Any help appreciated, thank you 🙏

I’ve had recurring yeast infections my whole life and now I know it’s related to this condition it makes more sense. But my question for you is what regimen for dealing with it has worked best for you?

I’ve had many doctors recommend different things throughout the years. Monistat cream, diflucan pills, eating yogurt, wearing breathable cotton. But they keep returning.

I have some newbie questions… please answer any or all :( Thank you from the bottom of my heart. Hugs to you all.

1. I’ve had severe tearing for years, but no major itching. I’m 25… will I likely develop itching as I age? Or do some women not itch that much?

2. Do you still have a sex life? How? I have been feeling so down about my worth as a woman. My boyfriend and I do it all by the book with proper lubrication, foreplay, and extreme gentleness but I still tear 100% of the time. Will I ever have a normal sex life?

3. Please help me understand if/how LS progresses. Do these tears heal back tighter? What causes the “fusion” exactly? Anything I can do proactively? I have a great OBGYN but I still am struggling to generally understand exactly what to expect in the future.

4. I recently found out my maternal grandma and her maternal grandma have/had LS. Is it hereditary?

5. Should I be scared? What age were you diagnosed? I am so terrified because my great-great grandma died of LS-related cancer of some kind

Hi there. I’m a 36 yr old female recently diagnosed with LS and given steroid cream to use twice weekly. I don’t have any pain just discoloration. My dr didn’t do any sort of testing just said that it looked like the beginning of LS. I was caught off guard and didn’t think of questions to ask. Will the steroid cream prevent worsening since it was caught early? Will I need to use it forever. Any feedback would be appreciated.

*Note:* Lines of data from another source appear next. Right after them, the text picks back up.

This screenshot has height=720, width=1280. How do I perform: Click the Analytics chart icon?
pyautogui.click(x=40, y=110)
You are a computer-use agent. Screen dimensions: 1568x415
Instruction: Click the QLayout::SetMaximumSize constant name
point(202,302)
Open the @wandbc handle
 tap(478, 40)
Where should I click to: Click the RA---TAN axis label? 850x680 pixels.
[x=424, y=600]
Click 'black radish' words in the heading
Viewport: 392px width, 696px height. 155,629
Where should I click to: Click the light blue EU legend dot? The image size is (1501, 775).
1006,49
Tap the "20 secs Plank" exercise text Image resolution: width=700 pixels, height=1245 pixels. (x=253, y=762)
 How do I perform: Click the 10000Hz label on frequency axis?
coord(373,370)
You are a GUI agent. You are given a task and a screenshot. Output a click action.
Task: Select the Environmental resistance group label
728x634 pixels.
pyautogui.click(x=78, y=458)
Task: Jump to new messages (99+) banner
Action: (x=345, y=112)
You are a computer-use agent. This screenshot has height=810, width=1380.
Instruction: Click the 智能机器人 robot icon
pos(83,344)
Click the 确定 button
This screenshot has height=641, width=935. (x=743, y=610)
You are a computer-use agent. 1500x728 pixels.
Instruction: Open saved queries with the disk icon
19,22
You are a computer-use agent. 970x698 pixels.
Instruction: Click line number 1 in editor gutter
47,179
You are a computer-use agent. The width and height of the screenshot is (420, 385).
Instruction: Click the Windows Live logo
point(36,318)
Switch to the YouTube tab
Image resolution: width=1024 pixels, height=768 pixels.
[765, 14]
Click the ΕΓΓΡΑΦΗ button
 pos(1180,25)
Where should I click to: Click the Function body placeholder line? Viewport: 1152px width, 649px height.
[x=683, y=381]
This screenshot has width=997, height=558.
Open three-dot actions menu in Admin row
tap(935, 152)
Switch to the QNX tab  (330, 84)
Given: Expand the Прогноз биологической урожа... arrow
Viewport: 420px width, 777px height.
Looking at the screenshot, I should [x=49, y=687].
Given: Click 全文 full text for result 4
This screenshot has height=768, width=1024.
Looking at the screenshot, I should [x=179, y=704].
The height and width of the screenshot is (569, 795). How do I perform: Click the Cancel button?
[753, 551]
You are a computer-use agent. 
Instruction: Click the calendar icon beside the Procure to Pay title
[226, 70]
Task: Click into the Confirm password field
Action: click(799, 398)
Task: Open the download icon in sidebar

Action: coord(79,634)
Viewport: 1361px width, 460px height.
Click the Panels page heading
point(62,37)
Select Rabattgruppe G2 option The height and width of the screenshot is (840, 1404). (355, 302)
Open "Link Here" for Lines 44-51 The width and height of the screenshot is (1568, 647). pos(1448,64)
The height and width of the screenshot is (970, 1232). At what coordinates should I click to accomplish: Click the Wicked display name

I just got diagnosed at 21. they said it’s very early. be brutally honest please and let me know if my life is over. thanks🤠❤️

Hi everyone, I’m hoping to get some advice and opinions from people who have gone through something similar.

I’ve had recurring yeast infections (or what I thought were yeast infections) for about four years now. They never really went away, it’s like they would calm down but they were always there and would reappear every so often. I tried everything in the book, went to doctors and all they said was that I have chronic yeast infections and to take fluconazole and immediately drink probiotics (which didn’t help).

Lately I’ve been realizing that anytime I thought I had a yeast infection or BV, I never had any suspicious discharge. I would just get these shiny white discolourations on my vulva around my labia minora and that what would itch like crazy. I’ve also had very bad pain with sex over the last two years which didn’t happen a few years ago at all. It almost feels like the bottom part of my vaginal opening is tearing, and sometimes I’ll be bleeding after because it did tear. I thought it was a lubrication issue but a few years ago I could have sex without any lube and I had zero pain at the opening whatsoever. Now no matter how much foreplay there is and how ready I am and how much lube is used it feels the skin around my opening is tearing every single time. It usually stays sore for a while so I can’t have sex for multiple days afterwards. It almost feels like there’s skin at the bottom of my opening that’s covering it that was not there before, or that it just no longer stretches. Sometimes the pain isn’t as bad, but it’s always there. And sometimes the discomfort and itching will go away for a while and then come back.

I’ve been doing my research on this and honestly I’m terrified. I’m going to see a gyno soon, but I’m worried they’re just going to dismiss it again because I’m young.

I also know there have been studies that show that a gluten intolerance can worsen the symptoms of ls so I’m going to try and cut down on gluten and see if that helps. Im also inclined to see a naturopath or holistic doctor. I think that since this is autoimmune (if I receive this diagnosis) that it may be connected to a root of many other problems because I already have very sensitive and inflammatory skin that actually flares up depending on my diet.

Any advice or words of support would be very appreciated.